# Quick bug hunt today



## Rick (Oct 1, 2009)

Went back near the same place as last time but a new section of the park. Found literally hundreds of chinese, and a couple carolina. Seems the narrow wing mantis is restricted to one small area that I searched last time. I wonder if that has something to do with the chinese mantids.

Found a mating pair, or should I say a female and half a male:
































Not sure if this guy did this to the ooth or not. It was an ooth from this year too.
















Hatched:


----------



## Rick (Oct 1, 2009)

Three ooths in this pic:











Carolina female:


----------



## Rick (Oct 1, 2009)

Narrow wing mantis ooth:
















Compared to chinese ooth:


----------



## Rick (Oct 1, 2009)

Narrow wing mantis male:











Another one:





















Carolina ooth:


----------



## Rick (Oct 1, 2009)

Carolina ooth. If you look closely you will see a parasitic wasp laying eggs in the ooth.































Male chinese:


----------



## Rick (Oct 1, 2009)

See em both?





















I like this pic!


----------



## MantidLord (Oct 1, 2009)

Oh man, you have the ultimate eye! Nice pics, it's like a mantis haven.


----------



## Opivy (Oct 1, 2009)

awesome pictures! You really have an eye for finding these guys. In some of the pics it took me a moment or so to even spot the mantis.


----------



## cloud jaguar (Oct 1, 2009)

Wow.... that place should be set aside as a National Heritage Mantis site !


----------



## sbugir (Oct 1, 2009)

love the green chinese mantids... never seen one green.


----------



## Rick (Oct 1, 2009)

lemmiwinks said:


> love the green chinese mantids... never seen one green.


This year I am finding 90% green.


----------



## sbugir (Oct 1, 2009)

Rick said:


> This year I am finding 90% green.


Lucky, although I've never seen a Chinese mantis here in CO. Only europeans and ground mantids.


----------



## ABbuggin (Oct 1, 2009)

Great pics! Can't wait until we go collecting.  



Rick said:


> This year I am finding 90% green.


Same here. I have only found one brown one, the rest have been green.


----------



## revmdn (Oct 1, 2009)

Really fun stuff.


----------



## charleyandbecky (Oct 1, 2009)

Those are outstanding pictures! What a wonderful place. I have never had luck like that.

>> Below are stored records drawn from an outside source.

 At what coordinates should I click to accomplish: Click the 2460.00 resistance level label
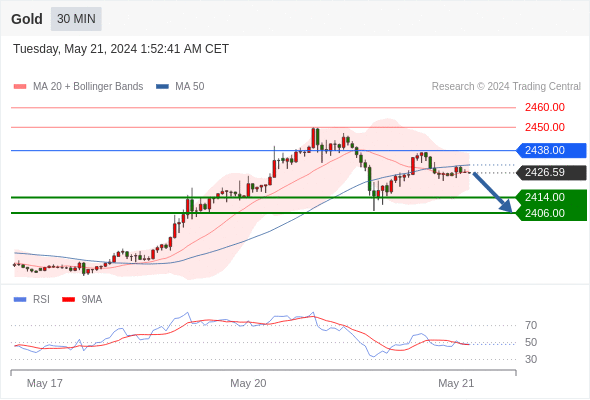[x=544, y=108]
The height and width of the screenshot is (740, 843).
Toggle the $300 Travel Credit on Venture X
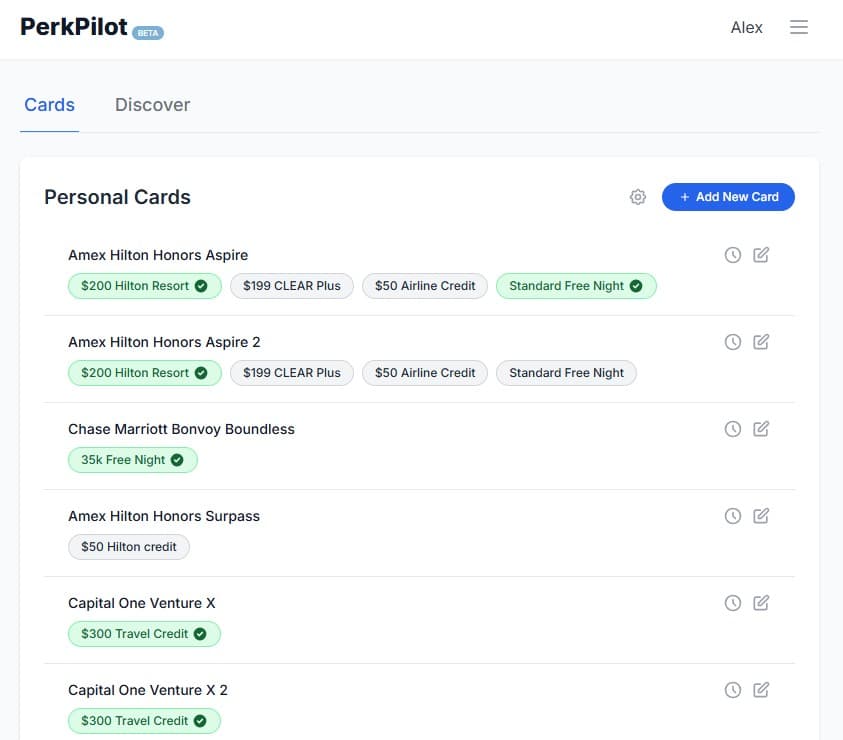[144, 633]
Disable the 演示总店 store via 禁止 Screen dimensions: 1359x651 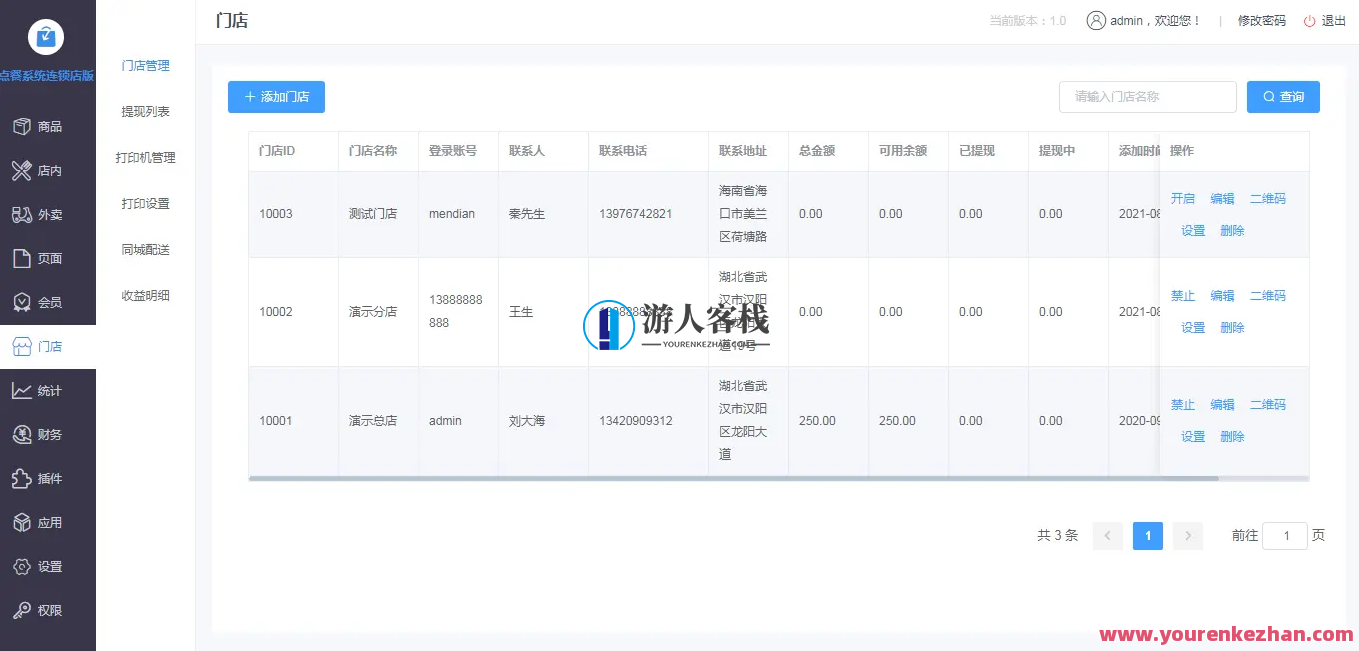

Can you give me some pointers on the best types of places to look for mantids? You seem to have excellent luck finding them when you go out.

Rebecca


----------



## Katnapper (Oct 2, 2009)

Great little bug hunt, Rick.  When you hold the mantids like that they seem to be holding their arms up saying, "I give... I give!"


----------



## Rick (Oct 2, 2009)

Katnapper said:


> Great little bug hunt, Rick.  When you hold the mantids like that they seem to be holding their arms up saying, "I give... I give!"


 :lol: 



charleyandbecky said:


> Those are outstanding pictures! What a wonderful place. I have never had luck like that.Can you give me some pointers on the best types of places to look for mantids? You seem to have excellent luck finding them when you go out.
> 
> Rebecca


Places like you see in my pics. You have places like that too. Lots of weeds. Meadows, overgrown ditches/fencelines, places where large sets of powerlines cross through the country, wil probably be weedy underneath them. Any weedy place should hold lots of feeder insects which will mean mantids.


----------



## massaman (Oct 2, 2009)

interested in trading any ooths you find if their not hatched though you prob dont need any more miomantis or creobroter perhaps?


----------



## Rick (Oct 2, 2009)

massaman said:


> interested in trading any ooths you find if their not hatched though you prob dont need any more miomantis or creobroter perhaps?


I did collect some chinese ooths. I am interested in some creobroters since mine died from that issue I was having.


----------



## Rick (Oct 2, 2009)

ABbuggin said:


> Great pics! Can't wait until we go collecting.


Just let me know. My weekends are free unless I tell you otherwise. I have to go out again before the next bugshow. BTW, are you coming to that one too?


----------



## yen_saw (Oct 2, 2009)

Rick said:


>


Looks like fun Rick! Very high density. The tree is full of oothecae, looks like christmas tree  

Also, i have noticed that the place with high density on Chinese mantis usually means low density on other species of mantis. Even for narrow wing in this case. The larger T. sinesis must be like the T. rex in mantis world. Lot of competitors.


----------



## Rick (Oct 2, 2009)

yen_saw said:


> Looks like fun Rick! Very high density. The tree is full of oothecae, looks like christmas tree  Also, i have noticed that the place with high density on Chinese mantis usually means low density on other species of mantis. Even for narrow wing in this case. The larger T. sinesis must be like the T. rex in mantis world. Lot of competitors.


I agree. There were some stagmomantis but very few. The narrow wing mantis in this area is in one small area that is not very big. You cross the road and there are none but there are chinese there. I did find one very old narrow wing ooth in the area full of the chinese.


----------



## Matticus (Oct 5, 2009)

Rick said:


> Just let me know. My weekends are free unless I tell you otherwise. I have to go out again before the next bugshow. BTW, are you coming to that one too?


I would love to get in on that too if you two wouldn't mind the company. I'm still trying to train my eye... right now my best luck is when I see legs sticking out of bushes.


----------



## Rick (Oct 5, 2009)

Matticus said:


> I would love to get in on that too if you two wouldn't mind the company. I'm still trying to train my eye... right now my best luck is when I see legs sticking out of bushes.


Sure. Have yet to hear from Andrew. I am off for five days starting friday.


----------